Question: Show that the limaçon has only two vertices.
I researched what is limaçon. And I reached the following result;
Note that I only know that The limaçon is the parametrized curve $$\gamma(t) = ((1 + 2\cos t)\cos t, (1 + 2\cos t)\sin t)$$ for $t \in \Bbb R$.
After this, I calculated $$\dot{\gamma(t)}= (-\sin t -4\cos t \sin t, \cos t +2\cos(2t)).$$
Now I need to find the points at which $\dot{\gamma (t)}=0$ .
How can I find these points? And after I find, what do I need to do in order to conclude that it has only two vertices.

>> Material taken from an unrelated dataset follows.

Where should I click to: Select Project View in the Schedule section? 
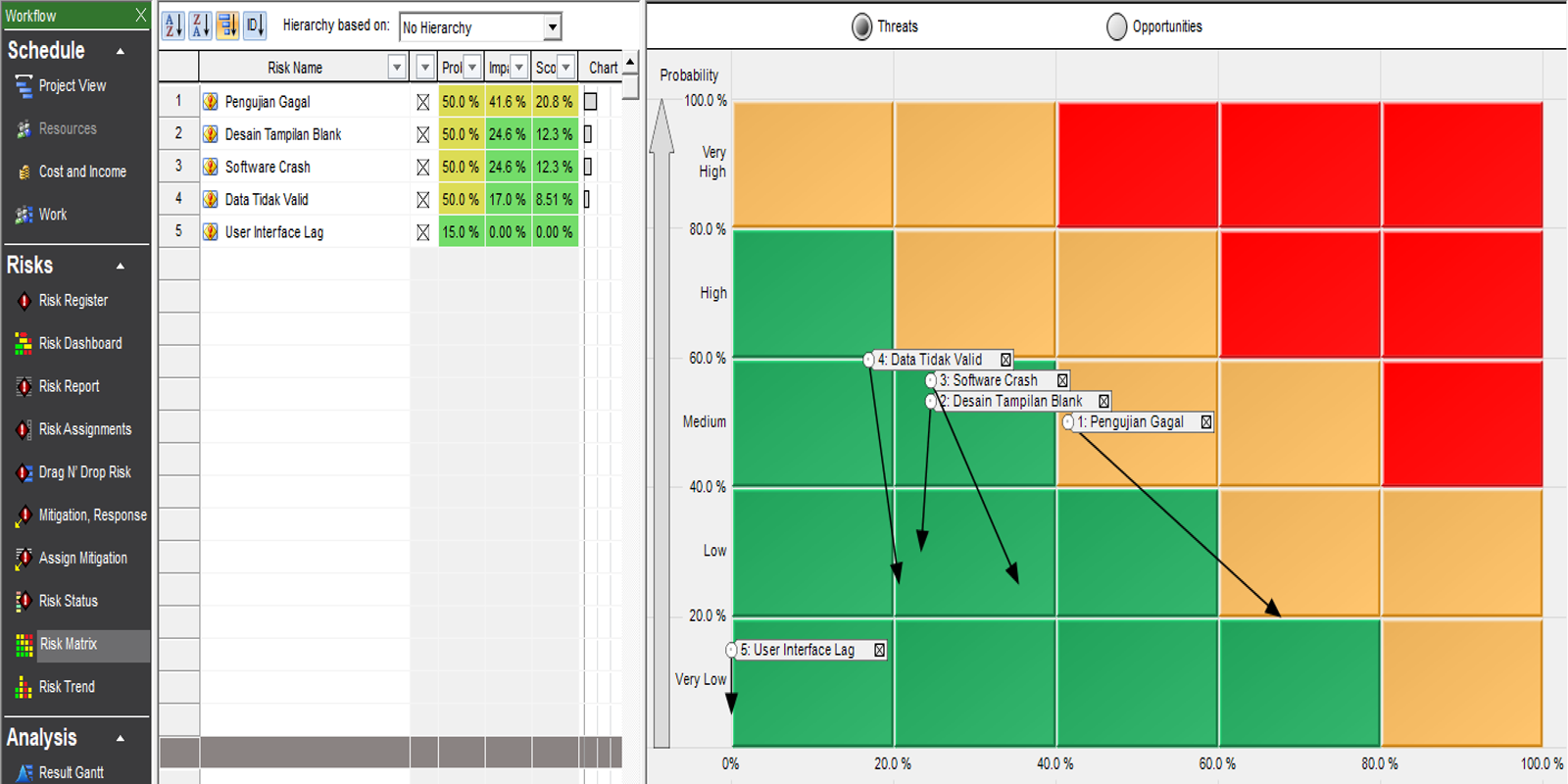point(72,86)
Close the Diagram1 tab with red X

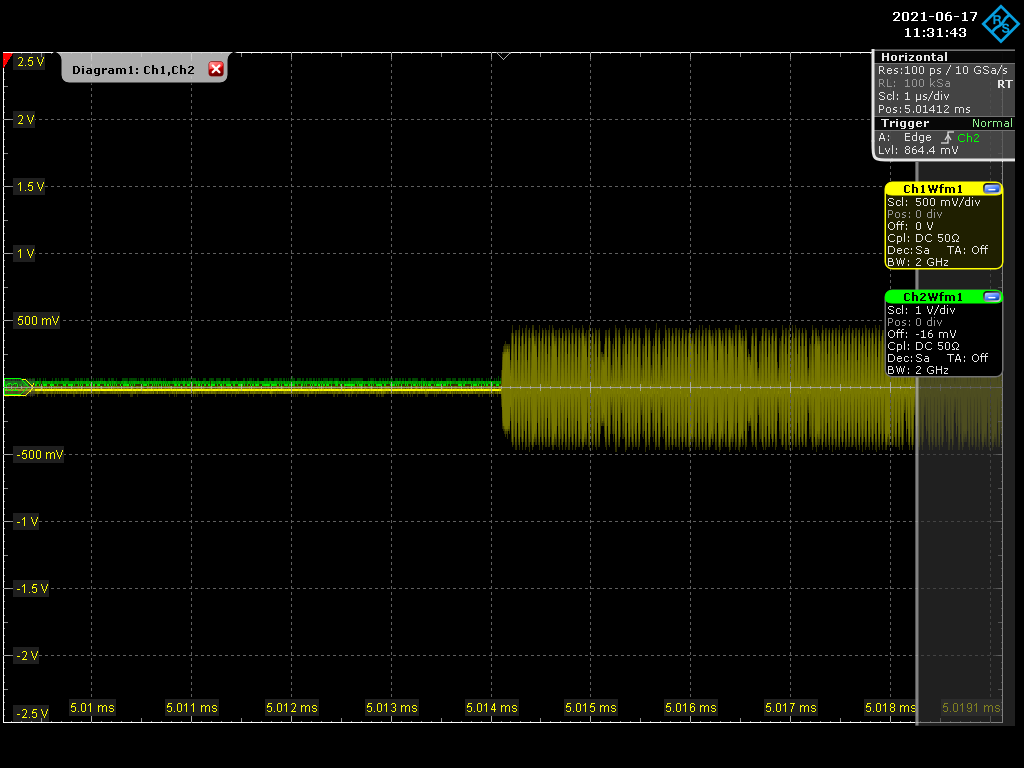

I will be happy if someone show this.
Given the definition Ted mentioned in the comments, the vertices of a parameterised curve are the points of a curve at which the derivative of the curvature is zero (ie a critical point of curvature), and so your first action should be to calculate the curvature of $\gamma(t)$. You can do this by one of several ways, either from the definition of curvature, by reparametising the curve in terms of arc length, or by using any of the various other formulae for curvature in terms of a parametisation. I would personally use $$\kappa(t)=\frac{\|\gamma'(t)\times\gamma''(t)\|}{\|\gamma'(t)\|^3}.$$
Now you need to show that $\kappa(t)$ has two distinct critical points $t_1$ and $t_2$, at which $\kappa'(t_i)=0$.